**What you will do**
Which lines below fall between the one containing "Image resolution: width=2084" and the one containing "You are a computer-use agent. This"? Repeat them exactly, counting both of those lines, and add nothing else.
The data below:
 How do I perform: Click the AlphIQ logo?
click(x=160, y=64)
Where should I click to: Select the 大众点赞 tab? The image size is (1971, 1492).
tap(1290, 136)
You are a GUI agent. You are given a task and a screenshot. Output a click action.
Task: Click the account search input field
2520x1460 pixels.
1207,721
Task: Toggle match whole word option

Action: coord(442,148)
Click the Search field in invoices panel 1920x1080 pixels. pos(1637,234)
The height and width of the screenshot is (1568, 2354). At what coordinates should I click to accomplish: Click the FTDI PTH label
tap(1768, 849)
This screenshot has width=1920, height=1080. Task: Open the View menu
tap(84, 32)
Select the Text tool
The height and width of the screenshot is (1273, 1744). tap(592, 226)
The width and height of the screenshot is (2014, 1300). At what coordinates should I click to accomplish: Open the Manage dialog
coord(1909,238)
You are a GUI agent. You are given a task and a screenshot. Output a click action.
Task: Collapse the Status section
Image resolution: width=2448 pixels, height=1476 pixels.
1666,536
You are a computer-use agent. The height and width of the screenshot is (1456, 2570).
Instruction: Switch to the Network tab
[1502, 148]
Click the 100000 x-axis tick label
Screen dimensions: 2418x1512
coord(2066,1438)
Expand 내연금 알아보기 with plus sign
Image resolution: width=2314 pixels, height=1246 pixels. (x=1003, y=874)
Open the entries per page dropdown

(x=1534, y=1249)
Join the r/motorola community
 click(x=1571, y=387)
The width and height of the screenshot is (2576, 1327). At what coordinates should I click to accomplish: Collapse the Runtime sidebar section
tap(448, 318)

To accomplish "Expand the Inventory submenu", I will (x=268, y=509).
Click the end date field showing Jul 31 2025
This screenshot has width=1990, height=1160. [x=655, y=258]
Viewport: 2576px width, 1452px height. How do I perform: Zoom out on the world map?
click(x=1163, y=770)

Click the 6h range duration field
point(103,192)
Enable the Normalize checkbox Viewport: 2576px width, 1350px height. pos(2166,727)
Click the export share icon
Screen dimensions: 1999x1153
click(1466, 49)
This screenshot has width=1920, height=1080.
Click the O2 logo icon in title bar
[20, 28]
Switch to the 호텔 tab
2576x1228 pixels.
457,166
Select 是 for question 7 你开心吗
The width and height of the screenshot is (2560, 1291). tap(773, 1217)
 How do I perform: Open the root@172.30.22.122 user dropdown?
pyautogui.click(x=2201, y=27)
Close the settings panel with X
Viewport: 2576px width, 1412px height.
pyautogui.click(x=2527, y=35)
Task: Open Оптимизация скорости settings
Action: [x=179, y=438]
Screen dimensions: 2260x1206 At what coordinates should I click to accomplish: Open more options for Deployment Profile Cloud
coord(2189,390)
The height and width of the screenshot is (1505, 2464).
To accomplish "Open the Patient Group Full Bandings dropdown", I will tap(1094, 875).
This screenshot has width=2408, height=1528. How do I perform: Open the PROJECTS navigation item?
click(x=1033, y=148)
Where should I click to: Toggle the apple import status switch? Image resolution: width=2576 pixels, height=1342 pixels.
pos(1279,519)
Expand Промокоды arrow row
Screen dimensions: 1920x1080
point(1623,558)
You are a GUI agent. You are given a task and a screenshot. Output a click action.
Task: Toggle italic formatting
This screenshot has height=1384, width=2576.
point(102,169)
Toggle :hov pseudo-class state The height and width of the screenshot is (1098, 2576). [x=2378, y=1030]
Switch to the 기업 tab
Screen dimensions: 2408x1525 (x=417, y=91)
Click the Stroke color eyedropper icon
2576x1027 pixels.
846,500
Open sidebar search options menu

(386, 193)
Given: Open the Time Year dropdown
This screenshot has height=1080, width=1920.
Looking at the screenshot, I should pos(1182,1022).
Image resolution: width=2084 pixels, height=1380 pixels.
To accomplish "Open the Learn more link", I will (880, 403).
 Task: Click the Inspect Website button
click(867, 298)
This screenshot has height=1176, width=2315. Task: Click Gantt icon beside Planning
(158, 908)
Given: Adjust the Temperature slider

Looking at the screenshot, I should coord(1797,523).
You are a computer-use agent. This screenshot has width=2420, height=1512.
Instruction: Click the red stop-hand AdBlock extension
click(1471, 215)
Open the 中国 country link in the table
End of The data.
**Response**
Image resolution: width=2084 pixels, height=1380 pixels.
To accomplish "Open the Learn more link", I will (880, 403).
 Task: Click the Inspect Website button
click(867, 298)
This screenshot has height=1176, width=2315. Task: Click Gantt icon beside Planning
(158, 908)
Given: Adjust the Temperature slider

Looking at the screenshot, I should coord(1797,523).
You are a computer-use agent. This screenshot has width=2420, height=1512.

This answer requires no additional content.